*INPUT FOR THIS TASK*:
>>
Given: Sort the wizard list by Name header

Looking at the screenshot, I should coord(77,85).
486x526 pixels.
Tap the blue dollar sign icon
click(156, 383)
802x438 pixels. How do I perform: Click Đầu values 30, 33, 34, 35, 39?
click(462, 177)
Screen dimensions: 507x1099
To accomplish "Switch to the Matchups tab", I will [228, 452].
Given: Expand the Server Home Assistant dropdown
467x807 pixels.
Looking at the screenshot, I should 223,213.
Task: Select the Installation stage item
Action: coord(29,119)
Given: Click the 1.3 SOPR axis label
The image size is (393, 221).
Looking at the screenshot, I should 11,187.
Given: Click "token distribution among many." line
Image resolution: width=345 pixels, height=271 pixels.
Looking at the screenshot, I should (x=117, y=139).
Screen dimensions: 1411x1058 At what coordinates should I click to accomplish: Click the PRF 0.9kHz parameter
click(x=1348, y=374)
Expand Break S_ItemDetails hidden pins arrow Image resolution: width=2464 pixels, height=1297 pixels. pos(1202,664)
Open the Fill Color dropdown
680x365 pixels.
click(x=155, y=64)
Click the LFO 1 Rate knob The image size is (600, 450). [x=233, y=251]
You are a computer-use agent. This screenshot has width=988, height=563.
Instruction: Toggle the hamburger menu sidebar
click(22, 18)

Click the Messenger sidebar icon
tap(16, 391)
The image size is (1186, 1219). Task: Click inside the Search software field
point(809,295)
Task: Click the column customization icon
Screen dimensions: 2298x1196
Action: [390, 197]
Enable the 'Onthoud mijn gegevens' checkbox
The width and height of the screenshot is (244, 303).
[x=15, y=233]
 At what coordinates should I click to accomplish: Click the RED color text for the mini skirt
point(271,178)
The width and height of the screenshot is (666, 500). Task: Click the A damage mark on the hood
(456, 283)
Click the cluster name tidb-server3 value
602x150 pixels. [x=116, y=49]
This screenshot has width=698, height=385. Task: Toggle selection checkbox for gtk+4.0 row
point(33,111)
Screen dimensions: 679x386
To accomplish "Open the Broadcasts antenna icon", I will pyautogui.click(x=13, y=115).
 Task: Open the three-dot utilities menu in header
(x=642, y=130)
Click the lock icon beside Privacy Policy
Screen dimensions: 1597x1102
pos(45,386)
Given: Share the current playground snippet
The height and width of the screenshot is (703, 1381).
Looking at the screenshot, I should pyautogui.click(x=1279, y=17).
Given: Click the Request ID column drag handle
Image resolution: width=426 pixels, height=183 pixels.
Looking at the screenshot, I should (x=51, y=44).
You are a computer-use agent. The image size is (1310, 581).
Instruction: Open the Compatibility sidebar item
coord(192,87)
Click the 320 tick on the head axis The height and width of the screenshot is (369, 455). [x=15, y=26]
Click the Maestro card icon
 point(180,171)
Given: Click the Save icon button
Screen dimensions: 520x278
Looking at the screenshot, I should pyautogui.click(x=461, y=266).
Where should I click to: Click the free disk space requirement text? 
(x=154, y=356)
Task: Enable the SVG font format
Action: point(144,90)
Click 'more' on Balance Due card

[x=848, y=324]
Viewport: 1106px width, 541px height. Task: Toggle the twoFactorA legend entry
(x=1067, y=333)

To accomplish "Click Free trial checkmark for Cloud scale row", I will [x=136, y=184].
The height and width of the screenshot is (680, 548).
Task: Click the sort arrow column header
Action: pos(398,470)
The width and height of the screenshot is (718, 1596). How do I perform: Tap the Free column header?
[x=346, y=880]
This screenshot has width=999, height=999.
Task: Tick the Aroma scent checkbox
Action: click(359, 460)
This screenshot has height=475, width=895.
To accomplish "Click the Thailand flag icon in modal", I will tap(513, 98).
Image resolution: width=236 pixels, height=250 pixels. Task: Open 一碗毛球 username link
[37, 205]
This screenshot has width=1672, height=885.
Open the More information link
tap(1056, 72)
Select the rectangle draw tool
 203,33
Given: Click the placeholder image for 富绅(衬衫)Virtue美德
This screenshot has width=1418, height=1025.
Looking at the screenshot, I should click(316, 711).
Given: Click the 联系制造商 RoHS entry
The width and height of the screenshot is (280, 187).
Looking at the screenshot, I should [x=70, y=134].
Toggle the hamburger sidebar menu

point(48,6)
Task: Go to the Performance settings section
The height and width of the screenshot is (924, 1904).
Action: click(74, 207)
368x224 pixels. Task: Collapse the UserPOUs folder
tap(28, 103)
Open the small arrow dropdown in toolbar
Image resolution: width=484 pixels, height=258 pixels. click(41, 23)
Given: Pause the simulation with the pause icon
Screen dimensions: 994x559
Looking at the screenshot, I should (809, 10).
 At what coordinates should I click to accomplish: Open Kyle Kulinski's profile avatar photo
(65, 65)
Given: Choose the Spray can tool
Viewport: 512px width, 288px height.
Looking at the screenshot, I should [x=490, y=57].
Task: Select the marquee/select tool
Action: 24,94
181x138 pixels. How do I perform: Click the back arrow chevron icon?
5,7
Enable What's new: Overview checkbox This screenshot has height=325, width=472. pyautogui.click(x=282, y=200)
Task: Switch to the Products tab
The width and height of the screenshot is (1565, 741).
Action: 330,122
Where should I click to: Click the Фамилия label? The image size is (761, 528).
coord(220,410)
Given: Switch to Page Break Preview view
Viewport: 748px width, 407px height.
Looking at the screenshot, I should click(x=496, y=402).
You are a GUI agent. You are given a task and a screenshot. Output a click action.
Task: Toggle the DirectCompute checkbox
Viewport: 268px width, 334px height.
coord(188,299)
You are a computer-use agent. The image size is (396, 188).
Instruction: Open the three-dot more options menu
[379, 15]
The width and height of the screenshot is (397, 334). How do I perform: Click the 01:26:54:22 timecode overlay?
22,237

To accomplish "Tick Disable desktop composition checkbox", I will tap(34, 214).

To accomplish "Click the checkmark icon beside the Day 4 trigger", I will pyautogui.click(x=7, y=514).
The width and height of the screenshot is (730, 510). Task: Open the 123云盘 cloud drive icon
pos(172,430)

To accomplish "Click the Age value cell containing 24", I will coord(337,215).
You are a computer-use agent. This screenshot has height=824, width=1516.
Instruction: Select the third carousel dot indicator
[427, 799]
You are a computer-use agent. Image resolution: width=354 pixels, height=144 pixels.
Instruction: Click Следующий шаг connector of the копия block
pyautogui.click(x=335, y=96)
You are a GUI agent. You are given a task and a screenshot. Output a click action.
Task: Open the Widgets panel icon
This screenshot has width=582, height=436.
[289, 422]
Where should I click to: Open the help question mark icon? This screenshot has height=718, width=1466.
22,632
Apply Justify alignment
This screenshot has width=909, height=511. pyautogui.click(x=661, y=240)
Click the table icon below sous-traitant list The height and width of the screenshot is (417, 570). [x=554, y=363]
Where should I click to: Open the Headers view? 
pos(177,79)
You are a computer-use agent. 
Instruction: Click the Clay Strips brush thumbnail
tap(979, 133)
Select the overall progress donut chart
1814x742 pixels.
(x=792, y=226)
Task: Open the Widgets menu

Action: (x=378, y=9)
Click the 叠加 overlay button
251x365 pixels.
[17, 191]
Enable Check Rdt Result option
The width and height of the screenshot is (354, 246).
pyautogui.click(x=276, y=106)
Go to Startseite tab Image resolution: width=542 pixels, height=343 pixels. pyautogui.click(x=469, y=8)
<<
*TASK TO COMPLETE*: Reproduce the records above line for line, without changing anything.

*SOLUTION TO THE EXERCISE*:
Given: Sort the wizard list by Name header

Looking at the screenshot, I should coord(77,85).
486x526 pixels.
Tap the blue dollar sign icon
click(156, 383)
802x438 pixels. How do I perform: Click Đầu values 30, 33, 34, 35, 39?
click(462, 177)
Screen dimensions: 507x1099
To accomplish "Switch to the Matchups tab", I will [228, 452].
Given: Expand the Server Home Assistant dropdown
467x807 pixels.
Looking at the screenshot, I should 223,213.
Task: Select the Installation stage item
Action: coord(29,119)
Given: Click the 1.3 SOPR axis label
The image size is (393, 221).
Looking at the screenshot, I should 11,187.
Given: Click "token distribution among many." line
Image resolution: width=345 pixels, height=271 pixels.
Looking at the screenshot, I should (x=117, y=139).
Screen dimensions: 1411x1058 At what coordinates should I click to accomplish: Click the PRF 0.9kHz parameter
click(x=1348, y=374)
Expand Break S_ItemDetails hidden pins arrow Image resolution: width=2464 pixels, height=1297 pixels. pos(1202,664)
Open the Fill Color dropdown
680x365 pixels.
click(x=155, y=64)
Click the LFO 1 Rate knob The image size is (600, 450). [x=233, y=251]
You are a computer-use agent. This screenshot has width=988, height=563.
Instruction: Toggle the hamburger menu sidebar
click(22, 18)

Click the Messenger sidebar icon
tap(16, 391)
The image size is (1186, 1219). Task: Click inside the Search software field
point(809,295)
Task: Click the column customization icon
Screen dimensions: 2298x1196
Action: [390, 197]
Enable the 'Onthoud mijn gegevens' checkbox
The width and height of the screenshot is (244, 303).
[x=15, y=233]
 At what coordinates should I click to accomplish: Click the RED color text for the mini skirt
point(271,178)
The width and height of the screenshot is (666, 500). Task: Click the A damage mark on the hood
(456, 283)
Click the cluster name tidb-server3 value
602x150 pixels. [x=116, y=49]
This screenshot has width=698, height=385. Task: Toggle selection checkbox for gtk+4.0 row
point(33,111)
Screen dimensions: 679x386
To accomplish "Open the Broadcasts antenna icon", I will pyautogui.click(x=13, y=115).
 Task: Open the three-dot utilities menu in header
(x=642, y=130)
Click the lock icon beside Privacy Policy
Screen dimensions: 1597x1102
pos(45,386)
Given: Share the current playground snippet
The height and width of the screenshot is (703, 1381).
Looking at the screenshot, I should pyautogui.click(x=1279, y=17).
Given: Click the Request ID column drag handle
Image resolution: width=426 pixels, height=183 pixels.
Looking at the screenshot, I should (x=51, y=44).
You are a computer-use agent. The image size is (1310, 581).
Instruction: Open the Compatibility sidebar item
coord(192,87)
Click the 320 tick on the head axis The height and width of the screenshot is (369, 455). [x=15, y=26]
Click the Maestro card icon
 point(180,171)
Given: Click the Save icon button
Screen dimensions: 520x278
Looking at the screenshot, I should pyautogui.click(x=461, y=266).
Where should I click to: Click the free disk space requirement text? 
(x=154, y=356)
Task: Enable the SVG font format
Action: point(144,90)
Click 'more' on Balance Due card

[x=848, y=324]
Viewport: 1106px width, 541px height. Task: Toggle the twoFactorA legend entry
(x=1067, y=333)

To accomplish "Click Free trial checkmark for Cloud scale row", I will [x=136, y=184].
The height and width of the screenshot is (680, 548).
Task: Click the sort arrow column header
Action: pos(398,470)
The width and height of the screenshot is (718, 1596). How do I perform: Tap the Free column header?
[x=346, y=880]
This screenshot has width=999, height=999.
Task: Tick the Aroma scent checkbox
Action: click(359, 460)
This screenshot has height=475, width=895.
To accomplish "Click the Thailand flag icon in modal", I will tap(513, 98).
Image resolution: width=236 pixels, height=250 pixels. Task: Open 一碗毛球 username link
[37, 205]
This screenshot has width=1672, height=885.
Open the More information link
tap(1056, 72)
Select the rectangle draw tool
 203,33
Given: Click the placeholder image for 富绅(衬衫)Virtue美德
This screenshot has width=1418, height=1025.
Looking at the screenshot, I should click(316, 711).
Given: Click the 联系制造商 RoHS entry
The width and height of the screenshot is (280, 187).
Looking at the screenshot, I should [x=70, y=134].
Toggle the hamburger sidebar menu

point(48,6)
Task: Go to the Performance settings section
The height and width of the screenshot is (924, 1904).
Action: click(74, 207)
368x224 pixels. Task: Collapse the UserPOUs folder
tap(28, 103)
Open the small arrow dropdown in toolbar
Image resolution: width=484 pixels, height=258 pixels. click(41, 23)
Given: Pause the simulation with the pause icon
Screen dimensions: 994x559
Looking at the screenshot, I should (809, 10).
 At what coordinates should I click to accomplish: Open Kyle Kulinski's profile avatar photo
(65, 65)
Given: Choose the Spray can tool
Viewport: 512px width, 288px height.
Looking at the screenshot, I should [x=490, y=57].
Task: Select the marquee/select tool
Action: 24,94
181x138 pixels. How do I perform: Click the back arrow chevron icon?
5,7
Enable What's new: Overview checkbox This screenshot has height=325, width=472. pyautogui.click(x=282, y=200)
Task: Switch to the Products tab
The width and height of the screenshot is (1565, 741).
Action: 330,122
Where should I click to: Click the Фамилия label? The image size is (761, 528).
coord(220,410)
Given: Switch to Page Break Preview view
Viewport: 748px width, 407px height.
Looking at the screenshot, I should click(x=496, y=402).
You are a GUI agent. You are given a task and a screenshot. Output a click action.
Task: Toggle the DirectCompute checkbox
Viewport: 268px width, 334px height.
coord(188,299)
You are a computer-use agent. The image size is (396, 188).
Instruction: Open the three-dot more options menu
[379, 15]
The width and height of the screenshot is (397, 334). How do I perform: Click the 01:26:54:22 timecode overlay?
22,237

To accomplish "Tick Disable desktop composition checkbox", I will tap(34, 214).

To accomplish "Click the checkmark icon beside the Day 4 trigger", I will pyautogui.click(x=7, y=514).
The width and height of the screenshot is (730, 510). Task: Open the 123云盘 cloud drive icon
pos(172,430)

To accomplish "Click the Age value cell containing 24", I will coord(337,215).
You are a computer-use agent. This screenshot has height=824, width=1516.
Instruction: Select the third carousel dot indicator
[427, 799]
You are a computer-use agent. Image resolution: width=354 pixels, height=144 pixels.
Instruction: Click Следующий шаг connector of the копия block
pyautogui.click(x=335, y=96)
You are a GUI agent. You are given a task and a screenshot. Output a click action.
Task: Open the Widgets panel icon
This screenshot has width=582, height=436.
[289, 422]
Where should I click to: Open the help question mark icon? This screenshot has height=718, width=1466.
22,632
Apply Justify alignment
This screenshot has width=909, height=511. pyautogui.click(x=661, y=240)
Click the table icon below sous-traitant list The height and width of the screenshot is (417, 570). [x=554, y=363]
Where should I click to: Open the Headers view? 
pos(177,79)
You are a computer-use agent. 
Instruction: Click the Clay Strips brush thumbnail
tap(979, 133)
Select the overall progress donut chart
1814x742 pixels.
(x=792, y=226)
Task: Open the Widgets menu

Action: (x=378, y=9)
Click the 叠加 overlay button
251x365 pixels.
[17, 191]
Enable Check Rdt Result option
The width and height of the screenshot is (354, 246).
pyautogui.click(x=276, y=106)
Go to Startseite tab Image resolution: width=542 pixels, height=343 pixels. pyautogui.click(x=469, y=8)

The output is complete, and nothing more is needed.